Articles
2 May 2017

Four scenarios for markets over Trump’s next 100 days

All Trump policy paradigms remain on the table, and our scenario analysis should serve as a useful framework for investors over the next 100 days

There's four scenarios for the next 100 days

One of the major issues facing investors is determining which Trump policy paradigm will prevail over the next 100 days. The reality is that all possibilities remain on the table. To shed some clarity, here are 4 paths that we think global markets could take:

  1. Muddling through: Markets adjust to a US economy at full capacity, while Trump stimulus hopes provide a buffer for US assets. Goldilocks environment for EM assets.
  2. Reflation recovery: The administration's (watered-down) pro-growth policies gain the backing of Congress, prompting a positive re-pricing of US growth expectations.
  3. Global monetary tightening: Simultaneous signals from the ECB and Fed over a change to their respective balance sheet policies sees a secular bearish steepening of global yield curves. A sharper bond market sell-off could dampen risk sentiment.
  4. Geopolitical Armageddon: Trump's quest for a ‘big’ foreign policy win leads to an escalation of geopolitical fears and risk-off behaviour in markets.

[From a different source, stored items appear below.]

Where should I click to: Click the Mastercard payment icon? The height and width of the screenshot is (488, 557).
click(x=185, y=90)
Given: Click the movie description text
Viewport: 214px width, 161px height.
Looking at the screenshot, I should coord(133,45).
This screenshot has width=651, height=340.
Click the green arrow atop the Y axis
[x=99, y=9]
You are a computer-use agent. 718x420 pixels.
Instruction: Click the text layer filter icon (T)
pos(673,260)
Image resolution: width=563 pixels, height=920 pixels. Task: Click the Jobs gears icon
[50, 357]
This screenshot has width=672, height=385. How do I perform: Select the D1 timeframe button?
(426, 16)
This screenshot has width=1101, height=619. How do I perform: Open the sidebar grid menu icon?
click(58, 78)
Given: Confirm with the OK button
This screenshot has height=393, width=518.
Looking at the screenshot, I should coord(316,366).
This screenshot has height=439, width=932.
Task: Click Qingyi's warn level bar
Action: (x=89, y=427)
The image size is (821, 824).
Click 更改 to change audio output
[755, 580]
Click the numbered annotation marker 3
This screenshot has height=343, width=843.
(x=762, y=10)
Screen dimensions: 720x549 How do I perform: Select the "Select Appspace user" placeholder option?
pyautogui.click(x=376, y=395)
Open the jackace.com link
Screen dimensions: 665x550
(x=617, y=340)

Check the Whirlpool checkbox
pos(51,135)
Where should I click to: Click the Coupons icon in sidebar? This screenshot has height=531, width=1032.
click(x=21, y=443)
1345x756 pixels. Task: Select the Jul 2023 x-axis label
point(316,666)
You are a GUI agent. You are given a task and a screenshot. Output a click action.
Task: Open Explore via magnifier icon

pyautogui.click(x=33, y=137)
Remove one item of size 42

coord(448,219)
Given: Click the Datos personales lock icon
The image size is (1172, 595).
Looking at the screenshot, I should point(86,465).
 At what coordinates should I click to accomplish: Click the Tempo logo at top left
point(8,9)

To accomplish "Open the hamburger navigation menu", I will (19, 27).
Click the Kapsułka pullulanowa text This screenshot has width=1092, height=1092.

Four scenarios for global markets

 - Source: ING
Source: ING

Key takeaways

Our scenario analysis should serve as a useful framework for investors when it comes to navigating the next 100 days of Trump. Here are some key takeaways:

  • The bond market implications are fairly intuitive: three out of the four scenarios point to a move higher in US 10-year yields (albeit to varying degrees).
  • We have seen that global markets like a stronger US economy and can handle a bit of monetary normalisation pressures coming from a low base. So long as moves are orderly, we would expect this ‘nirvana’ market backdrop – where stocks and yields rise slowly in tandem – to continue. EM assets with a positive local story should stay resilient, though high-yielders remain vulnerable to a Trump-led rise in US yields.
  • Geopolitics would be the only sting in the tail for a bearish US bond market outlook; our bell curve graphic shows that the probability of this is relatively low, but the consequences could be dire for markets that are positioned for a global recovery.